Ismaning Castle
The listed Ismaning Castle is a baroque castle within the village of Ismaning (file number D-1-84-130-18). Today it fulfills the function of the municipality's town hall .
history
In 1530, Bishop Philipp von Freising took over from the Haushaimern , a Freising canon family , their Ismaning country estate and built a Renaissance castle with four towers. In the years 1716–1724, the Ismaning Palace was redesigned in Baroque style by Prince-Bishop Johann Franz Eckher, with the decisive contribution of Johann Baptist Zimmermann and the master builder Dominik Gläsl . The secularization from 1802 ended the almost 500-year-old era of the Freising prince-bishops; the Hochstift Freising is dissolved and Ismaning becomes part of the Electorate of Bavaria . The castle and its furnishings were partially destroyed.
In 1816 Napoleon's stepson , Eugène de Beauharnais , Duke of Leuchtenberg, and his wife Auguste Amalia , daughter of the Bavarian King Maximilian I , took over the Ismaning Palace and had it designed in a classical style by Leo von Klenze . Auguste Amalia died in 1851 and the castle changed hands several times in the following decades.
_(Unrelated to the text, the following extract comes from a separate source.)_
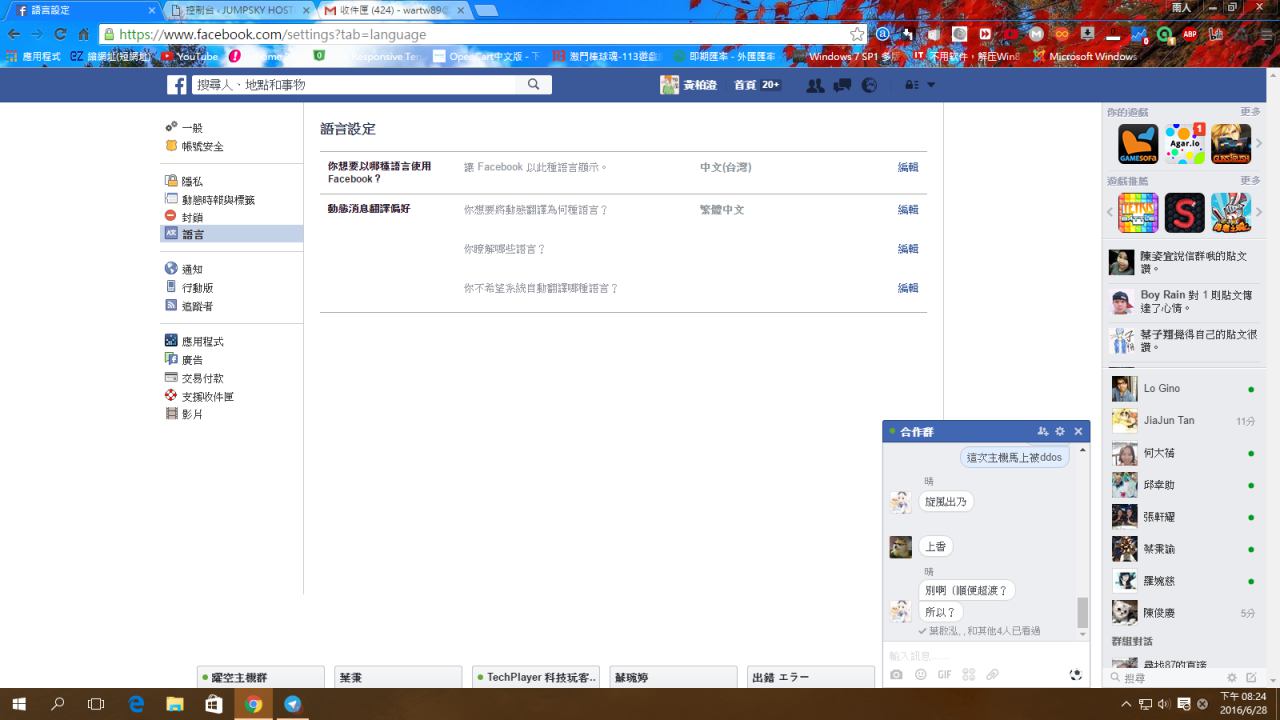Open chat options gear in 合作群 window
1280x720 pixels.
point(1060,432)
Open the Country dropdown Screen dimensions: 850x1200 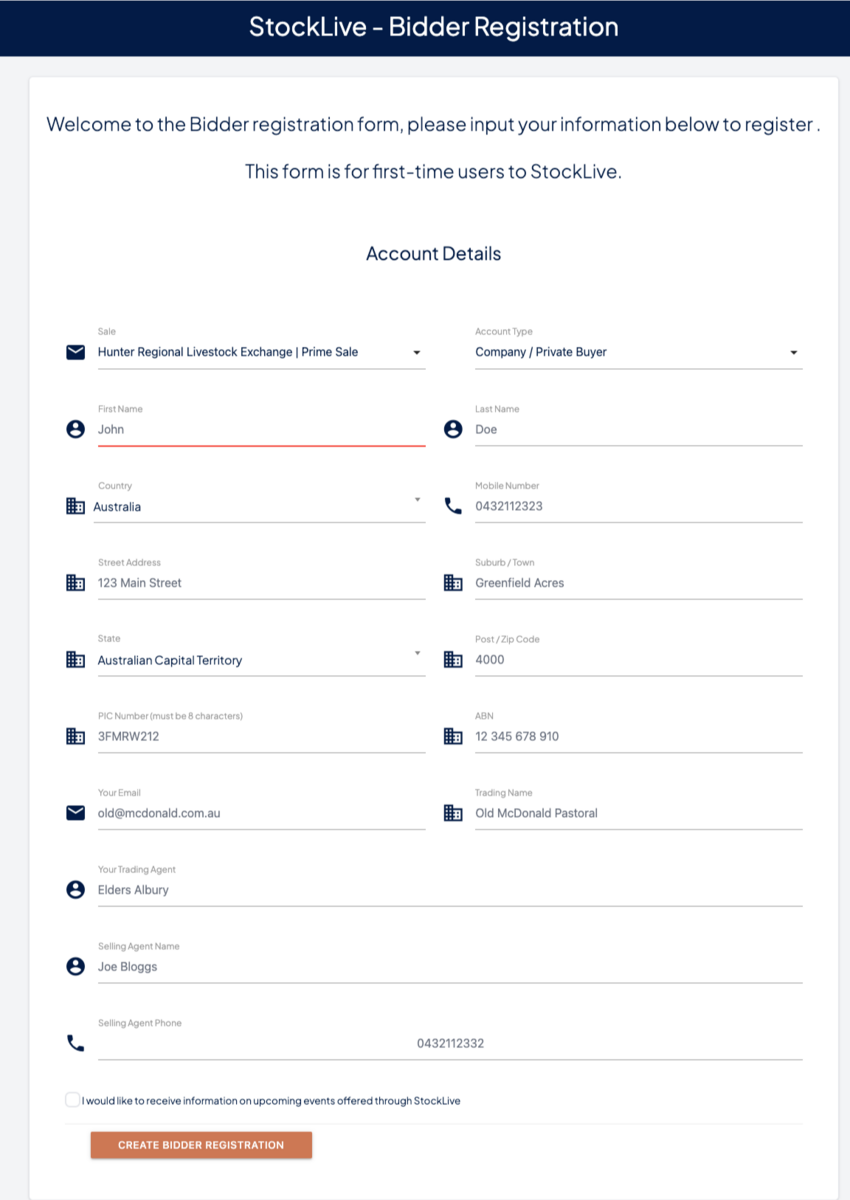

The last private owner Johann Michael III. Ritter und Edler von Poschinger , builder of the Ismaninger Torfbahn , donated the castle as well as the Zengermoos and Karlshof estates to the city of Munich in 1899 as a welfare foundation.
The Ismaning municipality has owned the castle since 1919. From 1934, the town hall of the municipality is located here, initially in a few rooms, today in the entire building . Two interesting halls from the time of Auguste Amalia are still preserved.
See also
literature
- Georg Paula , Timm Weski: District of Munich (= Bavarian State Office for Monument Preservation [Hrsg.]: Monuments in Bavaria . Volume I.17 ). Karl M. Lipp Verlag, Munich 1997, ISBN 3-87490-576-4 , p. 138 f .
Web links
- List of monuments for Ismaning (PDF) at the Bavarian State Office for Monument Preservation
Individual evidence
- ^ Karl and Ludwig Ritter von Poschinger, Hippolyt Freiherr Poschinger von Frauenau and others: Directory of the descendants of Joachim Poschinger. o. O. 2014.
- ^ Adalbert von Bayern: Die Herzen der Leuchtenberg: History of a Bavarian-Napoleonic Family, Nymphenburger Verlag, 1992.